O governo federal tem alavancado planos para reduzir a dependência brasileira de fertilizantes importados, citando a guerra no Oriente Médio como fator que expôs o país a variações de preço e gargalos logísticos. Entre as iniciativas estão o Plano Nacional de Fertilizantes (PNF), o Profert, o PNM 2050 e ações da Petrobras para ampliar a produção nacional.
Apesar da mobilização, o cenário de curto a médio prazo aponta para queda na produção interna de fertilizantes fosfatados, principal categoria ainda com maior participação no fornecimento. Analistas estimam menor ritmo de expansão ou até retração da oferta no Brasil nos próximos anos.
Situação de capacidade
A produção interna cobre apenas 3,1% da demanda de nitrogenados, 2,9% dos potássicos e 30,5% dos fosfatados. A Mosaic encerrou operações em Araxá (MG) e suspendeu unidades em Tapira (MG) e Catalão (GO), projetando redução de mais de 1 milhão de toneladas/ano na produção de fosfatados, com perdas contábeis estimadas em até US$ 400 milhões.
A empresa também sinalizou venda de ativos e ajustes operacionais. A OCP, major produtora global de fosfatados que atende o Brasil, já programou manutenções em suas unidades, e fontes do setor indicam queda de estoques da companhia em cerca de 40%.
Gargalos de insumos
Cada grupo do complexo NPK tem um entrave distinto: potássio depende de reservas geológicas, nitrogenados do custo do gás natural, e fosfatados, do enxofre. O preço do enxofre, já em patamares elevados, aproxima-se de US$ 1.200 por tonelada no Brasil, pressionando a produção de fosfatados.

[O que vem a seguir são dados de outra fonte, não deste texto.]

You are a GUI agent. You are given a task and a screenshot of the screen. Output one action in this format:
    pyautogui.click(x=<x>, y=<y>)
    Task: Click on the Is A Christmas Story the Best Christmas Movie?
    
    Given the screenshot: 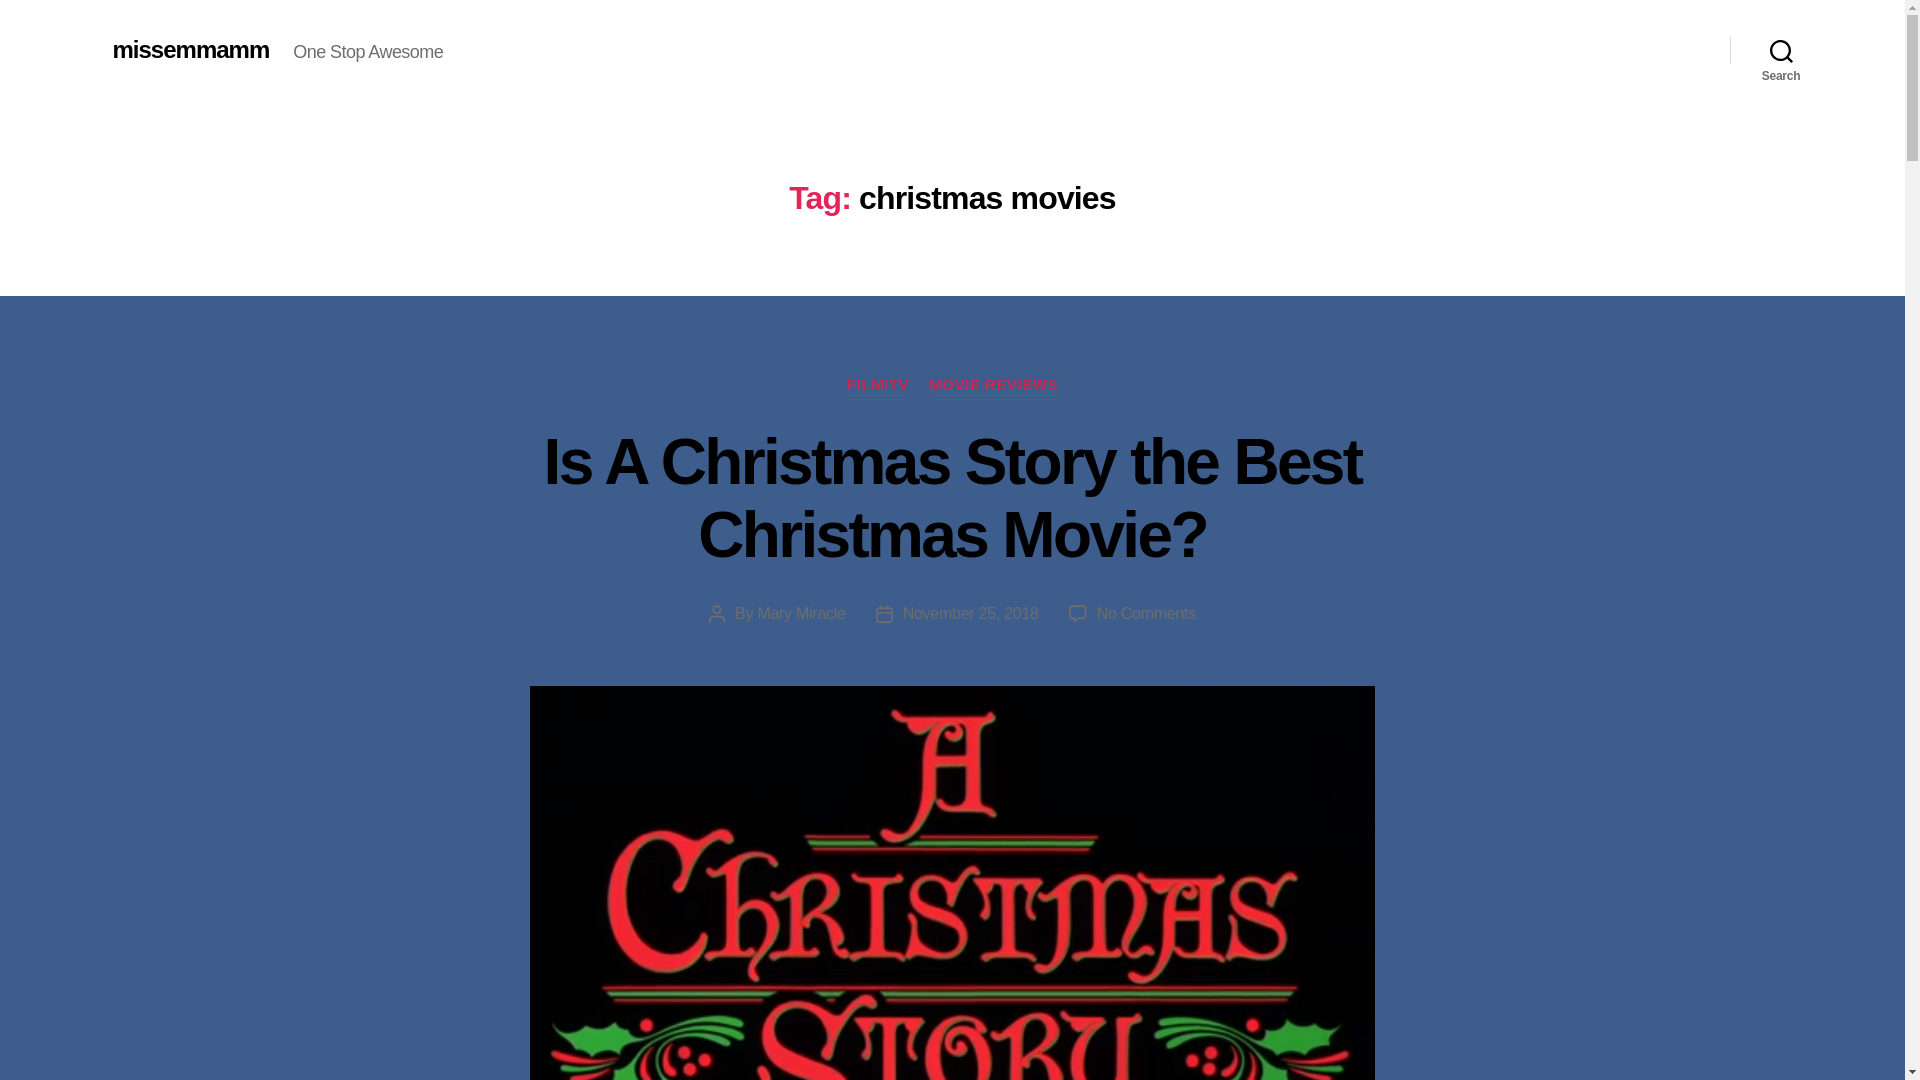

Para o analista Bruno Fonseca, do Rabobank, esse encarecimento do insumo é o principal motor da contração prevista. O custo elevado pode tornar a produção menos viável e até estimular importações de fósforo, ao invés de reduzir a dependência externa.
Viés macroeconômico
Além das matérias-primas, o ambiente de juros influencia a viabilidade de novos investimentos. A construção de uma planta de fertilizantes demanda elevado capital, e juros altos podem atrasar ou inviabilizar projetos.
Fonseca aponta que, com eventual redução das taxas de juros e incentivos governamentais já em curso, pode haver retomada de investimentos e aumento da produção nacional, independentemente do governo. A expectativa é de que a queda de juros impulsione o crescimento da produção.